Nessuno avrebbe immaginato questa corrispondenza ideale tra Elon Musk e Pasquale Stanzione, presidente del Garante per la protezione dei dati personali italiano. Eppure con la decisione di bandire chatGPT dal territorio italiano il vertice dell’autorità privacy italiana ha di fatto recepito la richiesta di moratoria sull’Intelligenza Artificiale generativa formulata dal proprietario di Tesla e altri in una lettera aperta di pochi giorni fa.

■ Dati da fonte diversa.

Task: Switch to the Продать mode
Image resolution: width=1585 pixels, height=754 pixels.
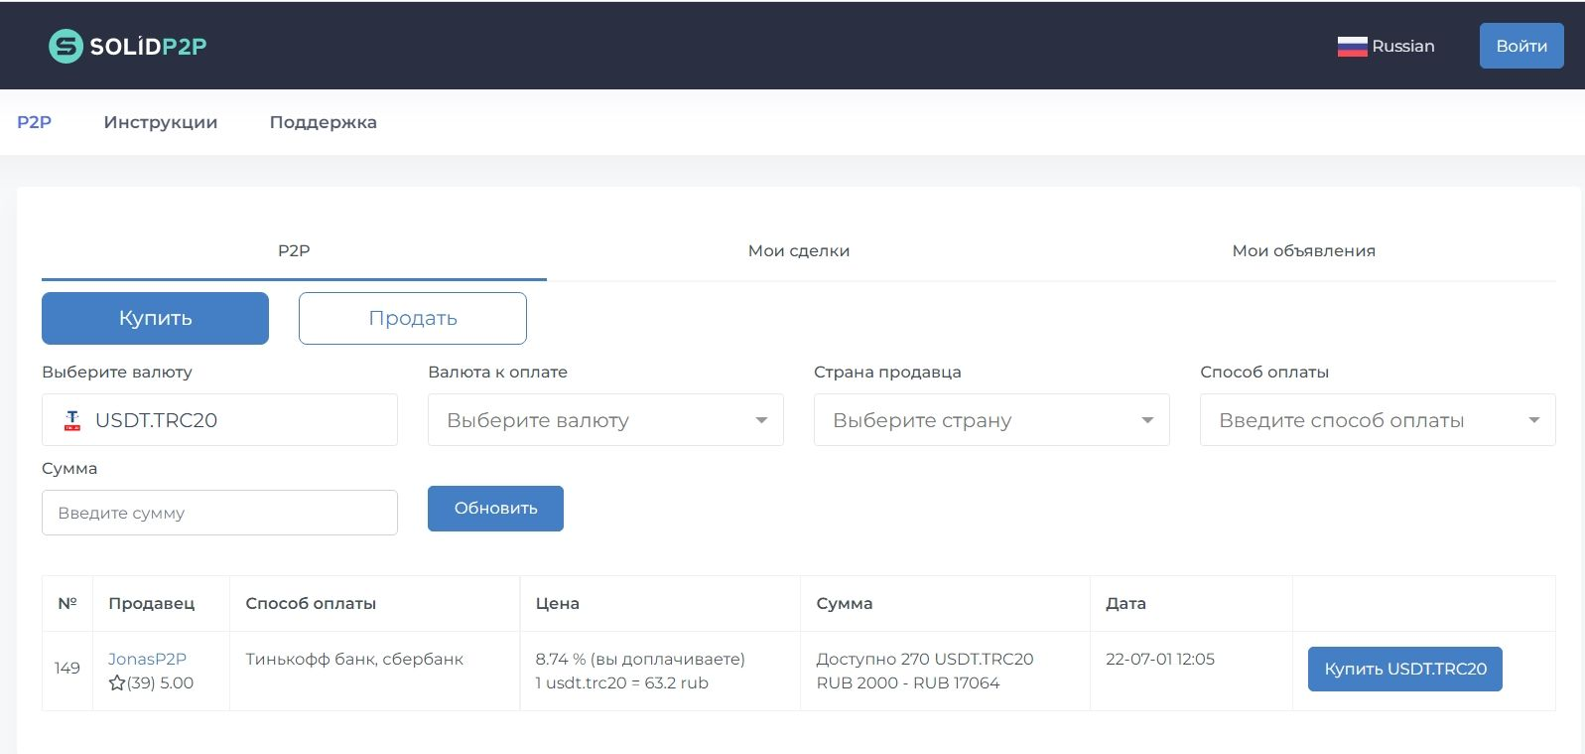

Con buona pace di Musk, l’incontro-scontro tra ChatGPT e le leggi europee sui dati era comunque solo questione di tempo, e lo si era capito dalla veemenza con cui ChatGPT, fin dalla data del suo rilascio pubblico lo scorso anno, aveva impattato la discussione in corso sulla proposta di regolamento europeo sull’intelligenza artificiale: i chatbot, che nella iniziale tassonomia del rischio della Commissione Europea erano stati ritenuti a basso rischio, con la pubblicazione di ChatGPT sono diventati terreno di divisione politica nel Parlamento Europeo e nel Consiglio, tra chi ne teme le capacità manipolative e li vorrebbe assimilati ai sistemi ad alto rischio e chi invece ha un approccio meno allarmato e ne ammetterebbe una regolazione più leggera.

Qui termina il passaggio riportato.